## Recorded information
- Opening Delimiter -

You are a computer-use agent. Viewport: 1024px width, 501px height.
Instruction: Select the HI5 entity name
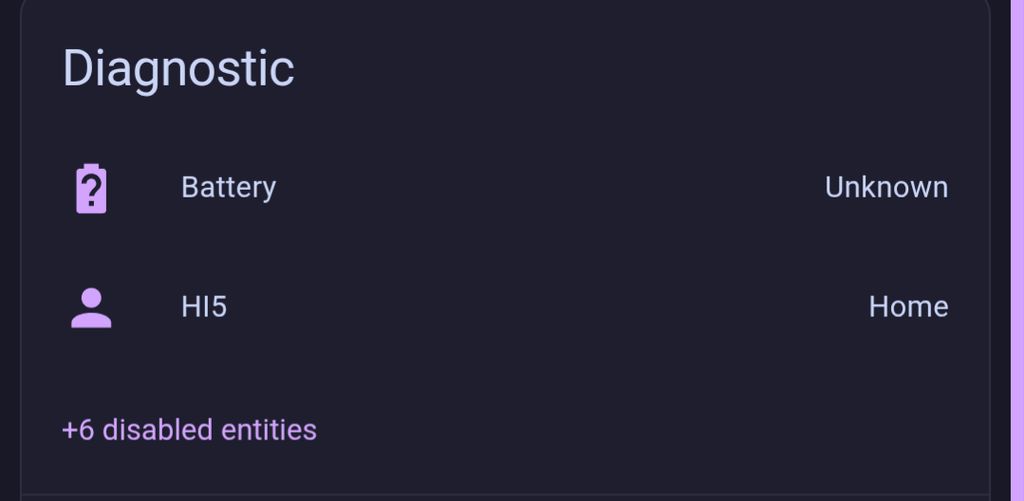coord(204,306)
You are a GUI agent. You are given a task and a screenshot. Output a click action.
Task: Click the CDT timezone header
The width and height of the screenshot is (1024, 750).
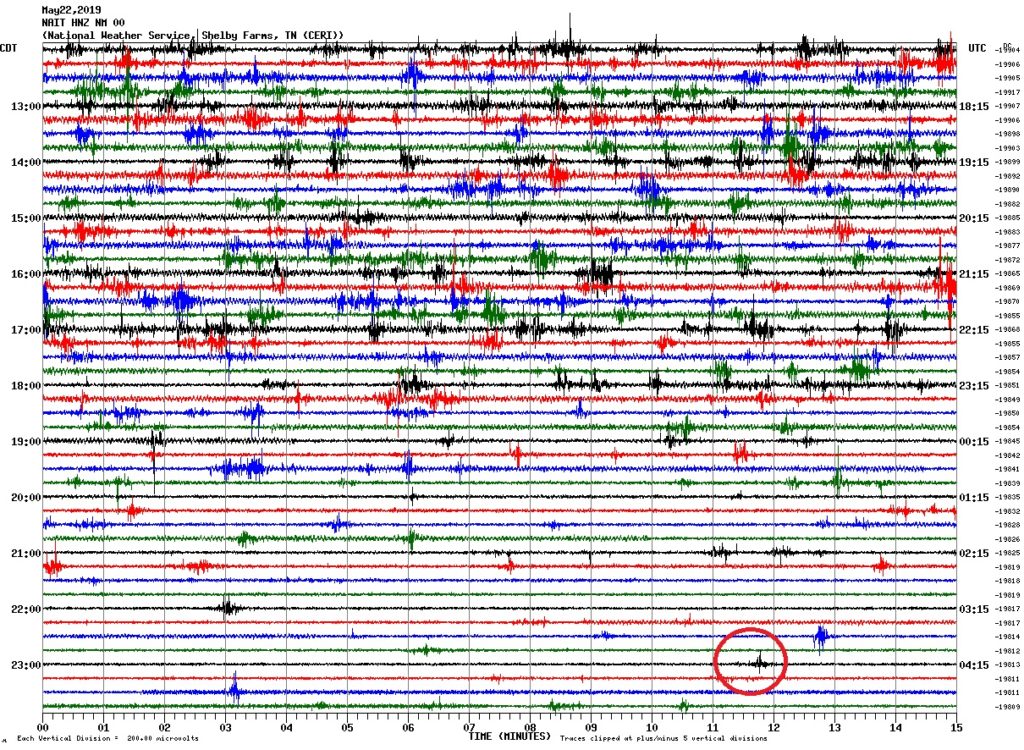click(x=9, y=48)
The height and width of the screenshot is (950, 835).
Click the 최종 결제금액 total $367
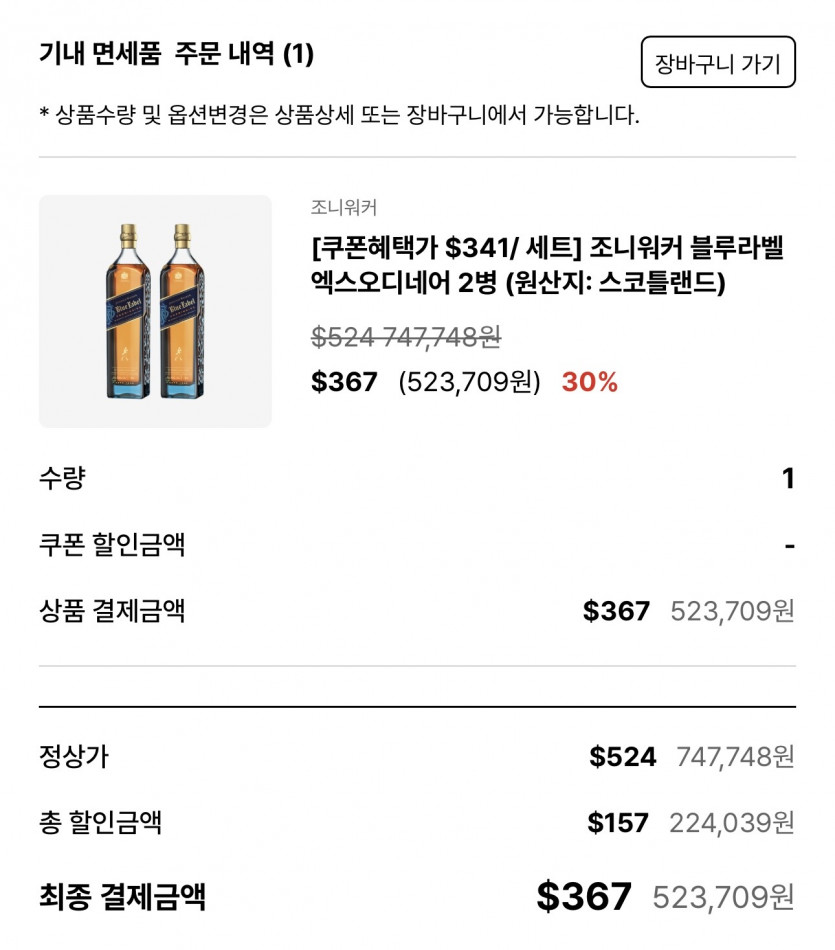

- Closing Delimiter -

## Your assignment
Drop the pictures; repeat the listing above exactly.

## Answer to the exercise
You are a computer-use agent. Viewport: 1024px width, 501px height.
Instruction: Select the HI5 entity name
coord(204,306)
You are a GUI agent. You are given a task and a screenshot. Output a click action.
Task: Click the CDT timezone header
The width and height of the screenshot is (1024, 750).
click(x=9, y=48)
The height and width of the screenshot is (950, 835).
Click the 최종 결제금액 total $367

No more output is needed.